Lanny had hated hospitals since the time he was a kid.
He really hated institutions of all variety.
He hated school. In school they take you away from the finer things in life. Like fishing; or hunting, or damned-sure just about anything besides being in school.
School was a place they educated you. And a hospital...well hell, it was just a place for the lame, sick and dying.
Living, for Lanny, was being anywhere besides cooped up inside four walls.
When he was about five years old, his family took him to Johnson City to visit his sick uncle at the Veteran's Hospital. He could still, all these years later, close his eyes and see the puke green tile on the walls, smell the sickening sweet smell of the alcohol on the ward, and just picture in his eyes the chicken wire windows and the ominous shadows they cast on that dirty tile floor.
His stomach still twisted in knots at the memory of his Fahter's voice "I wouldn't bring my dog here to die, much less my brother".
Lanny hated these damned institutions.

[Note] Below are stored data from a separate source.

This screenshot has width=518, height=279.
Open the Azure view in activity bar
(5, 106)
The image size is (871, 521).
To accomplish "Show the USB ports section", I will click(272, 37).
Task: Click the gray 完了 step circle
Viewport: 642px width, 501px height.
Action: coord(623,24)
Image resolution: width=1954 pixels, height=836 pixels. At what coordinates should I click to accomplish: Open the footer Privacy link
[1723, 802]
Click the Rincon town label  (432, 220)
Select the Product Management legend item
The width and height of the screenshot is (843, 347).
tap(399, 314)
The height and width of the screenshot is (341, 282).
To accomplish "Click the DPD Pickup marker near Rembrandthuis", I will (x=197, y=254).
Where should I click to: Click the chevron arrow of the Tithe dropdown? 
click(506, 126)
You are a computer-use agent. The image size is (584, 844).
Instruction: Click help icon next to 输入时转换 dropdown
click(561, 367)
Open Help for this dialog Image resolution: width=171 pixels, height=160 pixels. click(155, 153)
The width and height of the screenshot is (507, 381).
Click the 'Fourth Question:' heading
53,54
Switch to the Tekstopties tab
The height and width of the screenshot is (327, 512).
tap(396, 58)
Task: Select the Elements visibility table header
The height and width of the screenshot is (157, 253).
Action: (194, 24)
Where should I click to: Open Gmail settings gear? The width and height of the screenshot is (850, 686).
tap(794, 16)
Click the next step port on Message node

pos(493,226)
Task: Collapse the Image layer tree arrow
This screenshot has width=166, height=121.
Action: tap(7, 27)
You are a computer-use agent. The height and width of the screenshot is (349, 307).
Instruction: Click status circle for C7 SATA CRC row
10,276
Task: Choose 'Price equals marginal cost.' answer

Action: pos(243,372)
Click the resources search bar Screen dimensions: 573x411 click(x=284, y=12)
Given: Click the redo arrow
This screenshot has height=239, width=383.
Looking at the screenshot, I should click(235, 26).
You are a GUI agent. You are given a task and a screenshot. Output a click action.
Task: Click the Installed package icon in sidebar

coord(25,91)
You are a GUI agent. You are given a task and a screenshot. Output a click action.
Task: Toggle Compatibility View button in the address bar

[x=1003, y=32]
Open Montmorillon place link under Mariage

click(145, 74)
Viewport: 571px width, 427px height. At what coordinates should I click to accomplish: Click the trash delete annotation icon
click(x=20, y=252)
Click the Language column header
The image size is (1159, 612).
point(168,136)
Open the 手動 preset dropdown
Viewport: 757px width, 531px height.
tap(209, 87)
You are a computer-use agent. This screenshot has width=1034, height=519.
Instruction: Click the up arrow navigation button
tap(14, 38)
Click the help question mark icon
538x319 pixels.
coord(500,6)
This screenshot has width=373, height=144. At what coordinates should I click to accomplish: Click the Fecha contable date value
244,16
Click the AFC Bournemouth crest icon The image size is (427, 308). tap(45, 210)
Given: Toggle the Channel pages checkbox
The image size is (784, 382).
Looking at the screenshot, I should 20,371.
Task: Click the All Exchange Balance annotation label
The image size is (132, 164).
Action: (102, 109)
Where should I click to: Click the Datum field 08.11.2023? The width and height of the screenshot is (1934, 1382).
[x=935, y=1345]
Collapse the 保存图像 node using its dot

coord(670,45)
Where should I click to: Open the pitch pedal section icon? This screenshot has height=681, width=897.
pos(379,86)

They stunk of the government. Of fat men in straw hats with cuds of tobacco in their fat, filthy cheeks peppered pink with engorged blood vessels and three-day stubble.
"We're from the government, Mrs. Davis, and we are here to help you".
His family had always lived by the code "ain't no kinda help for them, can't help themselves".
No kinda help's right.
And here he found himself again, trapped by four walls and that sickening sweet smell.
It tore him up inside to watch his best friend, tubes down his throat, stickin' out of his spine and and even shoved up his privates.
Institution ain't no kinda place to be, for a free man. No kinda place.
"Tomorrow, I take the kayak down Tellico Plains way, out past Toqua and Razor to the mouth of the fingers. Tomorrow, I catch fish. Tomorrow. Tomorrow I'll be free."
And with that Lanny took his friend's listless hand and drifted off to dream of a heaven that would never be defined by the walls of a cold and Godless institution where men seem to just die a little more each and every day.